- Work order:
Scan the records that follow, and whenever a line has the word "page", copy it.

- Available data:

________________________

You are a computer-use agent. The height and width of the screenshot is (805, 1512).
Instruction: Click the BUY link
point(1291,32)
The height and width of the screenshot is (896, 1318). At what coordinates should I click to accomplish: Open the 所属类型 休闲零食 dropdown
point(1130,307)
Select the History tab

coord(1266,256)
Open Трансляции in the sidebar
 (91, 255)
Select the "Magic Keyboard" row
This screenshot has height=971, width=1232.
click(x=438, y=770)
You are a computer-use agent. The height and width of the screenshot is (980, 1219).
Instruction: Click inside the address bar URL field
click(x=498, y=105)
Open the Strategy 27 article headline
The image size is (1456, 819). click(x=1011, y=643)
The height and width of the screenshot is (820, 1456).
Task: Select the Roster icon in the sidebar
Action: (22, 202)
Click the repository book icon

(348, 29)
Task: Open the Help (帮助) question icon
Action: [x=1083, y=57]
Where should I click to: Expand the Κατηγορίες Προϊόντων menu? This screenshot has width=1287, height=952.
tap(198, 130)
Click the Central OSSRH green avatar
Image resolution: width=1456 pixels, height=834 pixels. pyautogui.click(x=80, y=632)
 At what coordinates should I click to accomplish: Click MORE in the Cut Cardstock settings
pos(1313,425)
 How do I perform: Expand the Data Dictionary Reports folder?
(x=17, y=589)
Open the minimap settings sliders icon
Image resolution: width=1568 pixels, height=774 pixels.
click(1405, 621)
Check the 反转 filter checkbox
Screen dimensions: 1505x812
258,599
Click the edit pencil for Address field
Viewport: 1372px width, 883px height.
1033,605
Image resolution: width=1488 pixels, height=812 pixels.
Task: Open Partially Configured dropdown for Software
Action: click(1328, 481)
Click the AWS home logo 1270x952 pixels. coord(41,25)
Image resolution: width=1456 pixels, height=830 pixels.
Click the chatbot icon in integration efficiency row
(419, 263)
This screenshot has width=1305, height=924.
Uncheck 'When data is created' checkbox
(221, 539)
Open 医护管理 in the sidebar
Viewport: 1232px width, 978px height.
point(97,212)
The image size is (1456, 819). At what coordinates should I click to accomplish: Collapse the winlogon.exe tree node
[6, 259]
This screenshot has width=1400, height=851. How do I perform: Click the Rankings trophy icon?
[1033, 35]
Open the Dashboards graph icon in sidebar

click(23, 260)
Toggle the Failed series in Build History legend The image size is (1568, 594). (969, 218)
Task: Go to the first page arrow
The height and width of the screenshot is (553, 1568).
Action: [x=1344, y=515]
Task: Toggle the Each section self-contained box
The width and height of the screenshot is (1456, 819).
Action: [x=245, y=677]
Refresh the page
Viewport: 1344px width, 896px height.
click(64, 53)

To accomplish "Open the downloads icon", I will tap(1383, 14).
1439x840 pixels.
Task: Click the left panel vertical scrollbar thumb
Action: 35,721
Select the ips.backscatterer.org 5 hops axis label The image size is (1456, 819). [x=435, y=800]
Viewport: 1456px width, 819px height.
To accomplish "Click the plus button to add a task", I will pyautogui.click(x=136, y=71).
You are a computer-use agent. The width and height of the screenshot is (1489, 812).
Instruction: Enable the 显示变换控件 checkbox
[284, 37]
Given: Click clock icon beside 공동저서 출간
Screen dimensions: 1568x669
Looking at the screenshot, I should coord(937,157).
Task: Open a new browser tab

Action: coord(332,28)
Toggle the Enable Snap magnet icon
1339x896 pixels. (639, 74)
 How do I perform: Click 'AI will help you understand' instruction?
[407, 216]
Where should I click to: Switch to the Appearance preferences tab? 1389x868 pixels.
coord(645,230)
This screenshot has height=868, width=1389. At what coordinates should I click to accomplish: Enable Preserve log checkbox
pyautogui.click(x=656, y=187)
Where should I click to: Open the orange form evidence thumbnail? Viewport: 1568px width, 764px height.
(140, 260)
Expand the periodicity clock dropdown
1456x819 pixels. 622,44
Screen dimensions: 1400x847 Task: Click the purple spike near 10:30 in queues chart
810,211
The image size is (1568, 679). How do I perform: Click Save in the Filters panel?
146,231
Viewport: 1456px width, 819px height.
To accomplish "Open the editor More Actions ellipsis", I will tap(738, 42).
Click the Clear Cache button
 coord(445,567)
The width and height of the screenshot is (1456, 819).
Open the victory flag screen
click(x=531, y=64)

________________________

- Written solution:
Task: Go to the first page arrow
Refresh the page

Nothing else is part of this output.